For a schedule of events and complete list of speakers, visit https://holocaust.appstate.edu/symposium/2017-schedule. To register for Continuing Education Units, visit https://holocaust.appstate.edu/symposium/registration.
About the featured survivors
Ralph J. Preiss is a Holocaust survivor and retired engineer who lives in Poughkeepsie, New York. Born into a Jewish family in the German town of Rosenberg, Preiss was 8 years old when his parents managed to secure visas and escape Nazi Germany with him in 1939. The Preiss family was among the roughly 1,300 European-Jewish refugees allowed to enter the Philippines from 1939 until 1941. When the Japanese forces invaded and occupied the Philippines in 1941-42, the Preiss family had to flee again, hiding this time in the jungle protected by Filipino guerrillas. After the liberation by U.S. troops, Preiss studied engineering at the University of the Philippines and then obtained a visa to enter the U.S., were he continued his studies at MIT. His parents stayed in the Philippines, where his father had founded a pharmaceutical company. Other family members who had tried to escape Germany only managed to escape to France, where they were rounded up after the German invasion, deported and killed in Auschwitz.
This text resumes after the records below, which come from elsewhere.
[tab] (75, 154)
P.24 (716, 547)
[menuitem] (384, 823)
Eugenie Mukeshimana is the founder and executive director of the Genocide Survivors Support Network (GSSN), a charitable organization that helps genocide survivors rebuild their lives. A native of Rwanda, she is a survivor of the central African country’s 1994 genocide. While in hiding from the Hutu genocidaires, who killed about 800,000 of her fellow Rwandans, she gave birth to a daughter. Widowed in the genocide, Mukeshimana came to the U.S. in 2001 to pursue a college degree in social work in Albany, New York. After graduating, she worked with homeless families, helping them to regain housing stability. In light of her teachers’ and classmates’ lack of knowledge of the Rwandan genocide, she began educating campus and community groups. In 2010, she founded GSSN, which has helped survivors to access critical services such as immigration assistance, mental health treatment, language and cultural orientation, career development and college enrollment. It has also enabled many to share their stories with thousands of students throughout the country. In recognition of her work, Mukeshimana received a fellowship from Columbia University’s Human Rights Advocates Program in 2012.
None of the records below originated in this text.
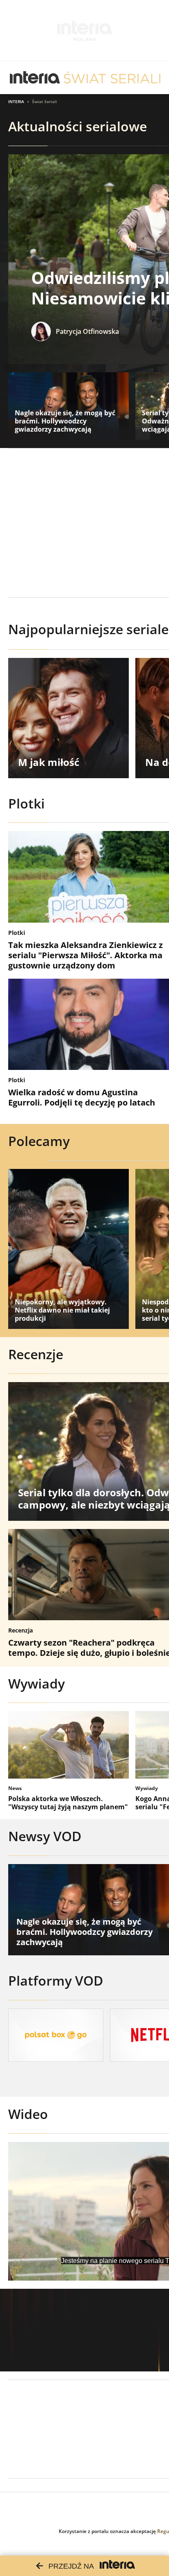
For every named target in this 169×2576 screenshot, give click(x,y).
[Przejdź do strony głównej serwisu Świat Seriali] (112, 77)
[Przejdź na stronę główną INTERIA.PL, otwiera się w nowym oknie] (35, 77)
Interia (16, 101)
About the Center for Judaic, Holocaust and Peace Studies
Appalachian State University’s Center for Judaic, Holocaust and Peace Studies was founded in 2002 to develop new educational opportunities for students, teachers, and the community. Located administratively within the College of Arts and Sciences, the Center seeks to strengthen tolerance, understanding, and remembrance by increasing the knowledge of Jewish culture and history, teaching the history and meaning of the Holocaust, and utilizing these experiences to explore peaceful avenues for human improvement and the prevention of further genocides. The Center for Judaic, Holocaust, and Peace Studies is an associate institutional member of the Association of Jewish Studies, a member of the Association of Holocaust Organizations and of the North Carolina Consortium of Jewish Studies.
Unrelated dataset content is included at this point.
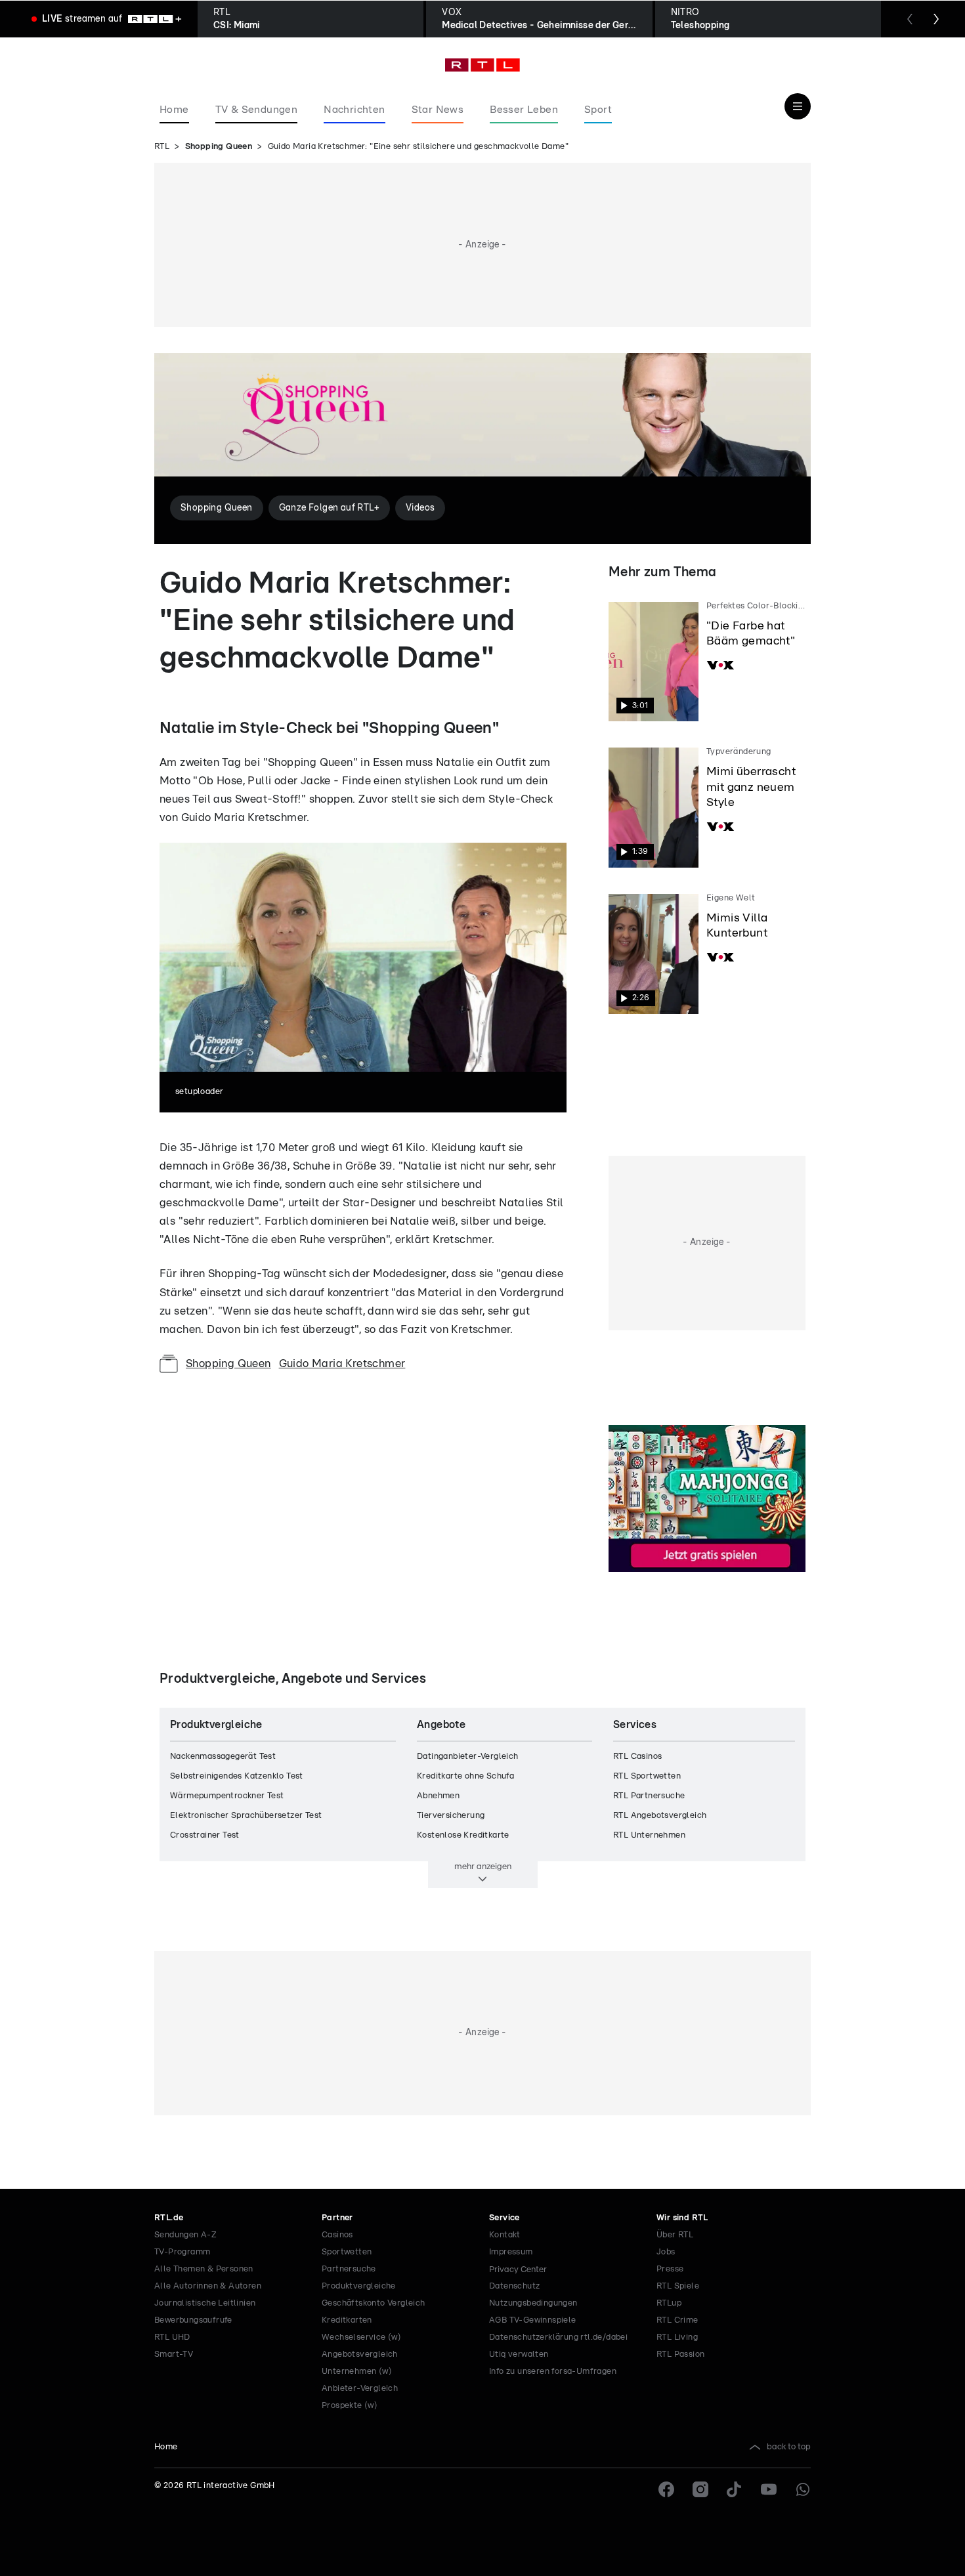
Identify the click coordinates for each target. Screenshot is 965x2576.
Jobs (666, 2252)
About Appalachian State University
Appalachian State University, in North Carolina’s Blue Ridge Mountains, prepares students to lead purposeful lives as global citizens who understand and engage their responsibilities in creating a sustainable future for all. The transformational Appalachian experience promotes a spirit of inclusion that brings people together in inspiring ways to acquire and create knowledge, to grow holistically, to act with passion and determination, and embrace diversity and difference. As one of 17 campuses in the University of North Carolina System, Appalachian enrolls about 19,000 students, has a low student-to-faculty ratio and offers more than 150 undergraduate and graduate majors.